LTB-03 was a young woman who died while she was at full-term pregnancy or in labor with LTB-01, also a girl. The nuclear and mitochondrial DNA further demonstrate this relationship beyond all doubt. The older woman was not maternally related, but considering the nuclear DNA, the possibility of a paternal aunt or grandmother was not excluded. (surprising that it's inconclusive)
Esparza et al highlight the importance of DNA in determining relationships of the past. Before DNA was conducted, it had been thought that the elder woman was a man due to the robustness of the cranium and to the (seemingly) diagnostic posture; and that this was a small nuclear family that died under unfortunate and contemporary settings. However, further osteological analysis of the cranial and post-cranial remains started to sow doubt about the 'man', and DNA finally revealed that she was a woman of uncertain relationship.

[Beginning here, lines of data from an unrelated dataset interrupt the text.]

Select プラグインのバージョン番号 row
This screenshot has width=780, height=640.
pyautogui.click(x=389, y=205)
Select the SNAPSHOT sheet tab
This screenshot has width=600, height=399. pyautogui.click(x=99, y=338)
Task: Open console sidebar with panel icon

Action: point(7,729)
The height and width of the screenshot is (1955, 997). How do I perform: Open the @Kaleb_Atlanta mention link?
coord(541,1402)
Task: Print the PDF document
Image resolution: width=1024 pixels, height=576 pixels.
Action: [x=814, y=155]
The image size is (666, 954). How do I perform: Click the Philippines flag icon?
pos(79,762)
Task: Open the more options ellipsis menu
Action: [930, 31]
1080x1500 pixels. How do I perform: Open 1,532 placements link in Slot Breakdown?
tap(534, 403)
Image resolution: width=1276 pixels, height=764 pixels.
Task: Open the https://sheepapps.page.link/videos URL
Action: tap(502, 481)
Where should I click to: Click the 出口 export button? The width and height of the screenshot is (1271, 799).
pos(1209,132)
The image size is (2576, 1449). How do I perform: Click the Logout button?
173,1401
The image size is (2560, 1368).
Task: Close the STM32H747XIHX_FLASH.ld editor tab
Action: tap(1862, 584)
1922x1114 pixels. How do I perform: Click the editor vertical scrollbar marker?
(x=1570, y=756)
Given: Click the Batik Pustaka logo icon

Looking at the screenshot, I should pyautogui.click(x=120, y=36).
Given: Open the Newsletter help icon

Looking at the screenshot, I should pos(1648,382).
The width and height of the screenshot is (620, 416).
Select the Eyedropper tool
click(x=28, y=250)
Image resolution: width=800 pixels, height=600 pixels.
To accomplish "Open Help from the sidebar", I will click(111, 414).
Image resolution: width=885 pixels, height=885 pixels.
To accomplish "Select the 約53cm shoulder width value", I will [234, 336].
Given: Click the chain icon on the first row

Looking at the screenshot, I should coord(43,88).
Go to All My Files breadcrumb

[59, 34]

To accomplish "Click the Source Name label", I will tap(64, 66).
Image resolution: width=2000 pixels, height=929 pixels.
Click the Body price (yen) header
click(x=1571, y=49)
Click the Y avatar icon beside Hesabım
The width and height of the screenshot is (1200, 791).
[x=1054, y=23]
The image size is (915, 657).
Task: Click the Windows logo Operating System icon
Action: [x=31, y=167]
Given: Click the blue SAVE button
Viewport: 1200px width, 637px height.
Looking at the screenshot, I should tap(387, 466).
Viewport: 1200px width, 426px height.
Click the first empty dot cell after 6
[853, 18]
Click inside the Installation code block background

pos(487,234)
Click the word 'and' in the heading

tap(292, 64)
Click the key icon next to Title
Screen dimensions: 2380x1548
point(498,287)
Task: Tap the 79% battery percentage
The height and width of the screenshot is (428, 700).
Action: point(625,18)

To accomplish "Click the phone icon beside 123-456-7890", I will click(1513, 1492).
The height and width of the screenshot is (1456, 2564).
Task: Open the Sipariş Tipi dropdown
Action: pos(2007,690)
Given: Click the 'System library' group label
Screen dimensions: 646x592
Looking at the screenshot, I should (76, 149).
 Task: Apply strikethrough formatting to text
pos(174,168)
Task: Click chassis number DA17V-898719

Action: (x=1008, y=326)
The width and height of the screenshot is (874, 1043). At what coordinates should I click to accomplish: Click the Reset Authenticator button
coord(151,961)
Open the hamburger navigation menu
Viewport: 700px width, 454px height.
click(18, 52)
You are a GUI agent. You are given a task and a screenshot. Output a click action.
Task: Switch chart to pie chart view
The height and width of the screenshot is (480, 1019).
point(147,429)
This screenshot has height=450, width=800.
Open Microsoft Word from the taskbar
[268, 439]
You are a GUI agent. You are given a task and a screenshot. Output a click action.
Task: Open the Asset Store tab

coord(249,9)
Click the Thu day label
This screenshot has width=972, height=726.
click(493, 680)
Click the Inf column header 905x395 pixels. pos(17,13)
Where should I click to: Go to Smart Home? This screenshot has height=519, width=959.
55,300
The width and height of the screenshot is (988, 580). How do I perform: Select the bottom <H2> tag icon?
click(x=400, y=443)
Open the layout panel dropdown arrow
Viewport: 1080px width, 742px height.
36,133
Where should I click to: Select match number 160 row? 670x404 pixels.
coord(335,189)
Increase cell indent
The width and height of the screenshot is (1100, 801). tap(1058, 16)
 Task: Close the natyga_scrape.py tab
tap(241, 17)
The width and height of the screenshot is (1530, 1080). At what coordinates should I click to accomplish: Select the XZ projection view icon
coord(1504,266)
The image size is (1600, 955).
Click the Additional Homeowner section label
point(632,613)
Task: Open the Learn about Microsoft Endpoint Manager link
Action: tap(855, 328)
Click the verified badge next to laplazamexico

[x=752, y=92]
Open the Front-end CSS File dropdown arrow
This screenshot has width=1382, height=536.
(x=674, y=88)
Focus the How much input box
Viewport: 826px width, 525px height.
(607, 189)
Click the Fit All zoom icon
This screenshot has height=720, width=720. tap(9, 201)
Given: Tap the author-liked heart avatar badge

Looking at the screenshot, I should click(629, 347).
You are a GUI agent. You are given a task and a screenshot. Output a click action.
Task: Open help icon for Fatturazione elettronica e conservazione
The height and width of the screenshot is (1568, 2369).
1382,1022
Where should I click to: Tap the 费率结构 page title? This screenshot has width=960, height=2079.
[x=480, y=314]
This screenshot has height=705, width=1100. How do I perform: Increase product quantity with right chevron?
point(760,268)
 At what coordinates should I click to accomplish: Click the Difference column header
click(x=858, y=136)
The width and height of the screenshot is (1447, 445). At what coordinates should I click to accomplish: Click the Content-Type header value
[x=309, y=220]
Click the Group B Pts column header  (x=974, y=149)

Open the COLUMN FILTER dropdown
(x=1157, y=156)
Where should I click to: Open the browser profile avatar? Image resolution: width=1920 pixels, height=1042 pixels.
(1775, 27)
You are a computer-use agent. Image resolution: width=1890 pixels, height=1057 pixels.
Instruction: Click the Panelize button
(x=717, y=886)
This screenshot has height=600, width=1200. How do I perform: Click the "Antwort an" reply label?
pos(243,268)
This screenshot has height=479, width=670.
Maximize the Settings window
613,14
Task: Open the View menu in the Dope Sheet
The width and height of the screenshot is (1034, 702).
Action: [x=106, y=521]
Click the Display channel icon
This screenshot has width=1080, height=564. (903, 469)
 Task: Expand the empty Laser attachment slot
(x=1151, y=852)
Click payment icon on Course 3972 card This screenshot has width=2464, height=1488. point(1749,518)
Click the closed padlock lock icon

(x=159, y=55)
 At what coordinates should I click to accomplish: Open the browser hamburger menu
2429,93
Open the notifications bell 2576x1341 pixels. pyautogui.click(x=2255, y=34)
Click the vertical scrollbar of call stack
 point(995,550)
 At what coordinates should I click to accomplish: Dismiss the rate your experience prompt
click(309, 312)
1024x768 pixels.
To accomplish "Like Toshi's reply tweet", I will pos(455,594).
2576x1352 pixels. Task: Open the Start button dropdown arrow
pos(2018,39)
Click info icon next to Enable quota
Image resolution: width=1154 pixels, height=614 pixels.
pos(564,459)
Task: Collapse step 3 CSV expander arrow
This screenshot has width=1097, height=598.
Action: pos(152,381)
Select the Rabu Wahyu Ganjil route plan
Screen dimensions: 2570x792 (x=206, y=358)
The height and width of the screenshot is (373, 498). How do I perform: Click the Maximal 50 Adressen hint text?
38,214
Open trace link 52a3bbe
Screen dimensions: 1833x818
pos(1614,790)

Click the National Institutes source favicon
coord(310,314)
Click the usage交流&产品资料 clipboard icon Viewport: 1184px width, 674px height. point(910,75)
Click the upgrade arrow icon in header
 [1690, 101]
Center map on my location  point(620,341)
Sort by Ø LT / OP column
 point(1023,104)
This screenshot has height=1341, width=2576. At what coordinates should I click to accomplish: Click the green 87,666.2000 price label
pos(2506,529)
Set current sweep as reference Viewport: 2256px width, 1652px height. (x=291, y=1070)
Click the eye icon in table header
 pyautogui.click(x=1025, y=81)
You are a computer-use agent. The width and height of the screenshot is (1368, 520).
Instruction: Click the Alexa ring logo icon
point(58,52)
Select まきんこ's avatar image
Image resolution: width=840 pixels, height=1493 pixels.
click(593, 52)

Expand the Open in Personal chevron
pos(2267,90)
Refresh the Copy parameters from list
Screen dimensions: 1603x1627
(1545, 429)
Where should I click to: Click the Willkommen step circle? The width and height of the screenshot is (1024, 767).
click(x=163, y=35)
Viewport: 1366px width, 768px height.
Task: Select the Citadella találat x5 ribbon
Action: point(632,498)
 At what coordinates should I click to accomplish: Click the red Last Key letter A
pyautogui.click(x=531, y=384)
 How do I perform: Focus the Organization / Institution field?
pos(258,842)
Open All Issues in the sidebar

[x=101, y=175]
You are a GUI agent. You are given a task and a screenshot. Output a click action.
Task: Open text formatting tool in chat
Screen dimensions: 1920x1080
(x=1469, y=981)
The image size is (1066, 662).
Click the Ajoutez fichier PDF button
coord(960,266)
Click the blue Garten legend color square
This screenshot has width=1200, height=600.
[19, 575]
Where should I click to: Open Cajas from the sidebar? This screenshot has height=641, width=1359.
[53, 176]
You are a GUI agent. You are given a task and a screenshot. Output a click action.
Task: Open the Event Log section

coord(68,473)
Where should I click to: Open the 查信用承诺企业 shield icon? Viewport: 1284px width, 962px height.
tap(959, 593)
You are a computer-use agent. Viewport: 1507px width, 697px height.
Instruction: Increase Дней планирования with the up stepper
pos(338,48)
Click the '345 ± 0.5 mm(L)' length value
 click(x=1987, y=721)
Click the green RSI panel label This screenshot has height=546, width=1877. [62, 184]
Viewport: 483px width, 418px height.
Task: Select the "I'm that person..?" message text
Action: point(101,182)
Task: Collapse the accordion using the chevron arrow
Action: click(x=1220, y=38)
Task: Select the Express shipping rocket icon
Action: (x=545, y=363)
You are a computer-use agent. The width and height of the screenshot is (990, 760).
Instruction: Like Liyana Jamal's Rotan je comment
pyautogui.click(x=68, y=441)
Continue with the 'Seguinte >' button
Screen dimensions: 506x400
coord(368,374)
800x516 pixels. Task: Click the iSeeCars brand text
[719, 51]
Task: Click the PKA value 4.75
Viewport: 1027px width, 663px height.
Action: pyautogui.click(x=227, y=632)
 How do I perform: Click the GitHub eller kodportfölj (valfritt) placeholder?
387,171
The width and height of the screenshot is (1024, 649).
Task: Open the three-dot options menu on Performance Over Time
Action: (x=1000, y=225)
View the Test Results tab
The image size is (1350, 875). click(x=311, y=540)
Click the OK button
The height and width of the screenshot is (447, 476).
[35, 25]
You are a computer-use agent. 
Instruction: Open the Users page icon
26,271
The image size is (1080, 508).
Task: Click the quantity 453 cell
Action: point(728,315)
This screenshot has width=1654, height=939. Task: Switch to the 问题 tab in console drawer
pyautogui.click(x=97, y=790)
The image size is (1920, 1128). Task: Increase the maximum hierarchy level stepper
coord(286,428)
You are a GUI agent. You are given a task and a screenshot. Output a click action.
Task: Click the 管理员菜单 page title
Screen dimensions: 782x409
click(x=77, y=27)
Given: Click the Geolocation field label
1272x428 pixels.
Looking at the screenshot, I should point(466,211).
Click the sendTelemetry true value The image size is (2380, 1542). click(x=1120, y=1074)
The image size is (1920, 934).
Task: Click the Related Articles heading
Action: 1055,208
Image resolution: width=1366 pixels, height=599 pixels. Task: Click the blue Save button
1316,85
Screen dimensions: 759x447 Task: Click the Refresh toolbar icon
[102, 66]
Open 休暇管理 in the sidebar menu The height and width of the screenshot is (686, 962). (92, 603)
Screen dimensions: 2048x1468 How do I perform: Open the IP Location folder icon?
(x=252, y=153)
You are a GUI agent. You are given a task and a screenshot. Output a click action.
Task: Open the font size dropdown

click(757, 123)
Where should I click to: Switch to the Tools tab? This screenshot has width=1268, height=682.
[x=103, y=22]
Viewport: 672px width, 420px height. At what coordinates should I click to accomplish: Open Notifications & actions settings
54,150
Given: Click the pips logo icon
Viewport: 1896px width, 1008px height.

|Triple burial from Fig 2. (Esparza et al, 2017)|
Before getting to the gender identity of LTB-02, quick background. Esparza et al, 2012b previously came up with a theory for the gross lack of Cogotas Horizon burials in Central Spain, attributing them to exposure or something. For the few discovered burials, when they did occur, they were exceedingly those of females. They essentially make a case that Cogotas people dealt with taboo deaths, such as a woman dying in labor, differently from the general population. In other words, this burial from Los Tolmas might have had been associated with a taboo death. They make a compelling comparison to the treatment of taboo deaths of pregnant women in colonial Ghana.
Next, they offer some alternative scenarios for the relationship between these women from discussions at a recent workshop. One proposal was that the elder woman was a mid-wife, who for whatever reason, was volunteered into this situation. Given the lateness of the pregnancy, and obviously the poor outcome, it seems possible the mid-wife found herself in an inescapable cloud of superstition. It's also possible that the pregger died before labor and some unfortunate, lower-class soul got the honor to deliver her lady's child in the next world.
Given the manliness of the elder woman and the orientation of the burial, the conversation drifted toward 'gender identity'. But in my view the circumstances surrounding this burial make more sense when focused on the tragedy of a very pregnant woman dying unexpectedly.
Protocogotas is the tail end of Bell Beaker in this region, so their genomes might offer a fuller picture of the Mesetan ethnicies from the previous period.
"Familiar Kinship? Palaeogenetic and Isotopic Evidence from a Triple Burial of the Cogotas I Archaeological Culture (Bronze Age, Iberian Peninsula)"
ÁNGEL ESPARZA, SARA PALOMO-DÍEZ, JAVIER VELASCO-VÁZQUEZ,
OXFORD JOURNAL OF ARCHAEOLOGY 36(3) 223–242 2017
"Summary. This paper examines the identification of kinship relations in
archaeological multiple burials and advocates the application of different
methods and lines of research to clarify such issues in relation to funerary
practices. Recognizing family relationships – an important task in research on
prehistoric societies – is especially complicated and interpretations have often
been made without an adequate empirical basis. Bioarchaeological, isotopic
and DNA analyses applied to the triple burial of Los Tolmos (Cogotas I
archaeological culture, Iberian Bronze Age) have provided direct information
on this issue. In this respect, the new results also imply the need to consider gender
constructs in greater depth and to be more open-minded towards other forms of
relationship in the past beyond the traditional heteronormative nuclear family."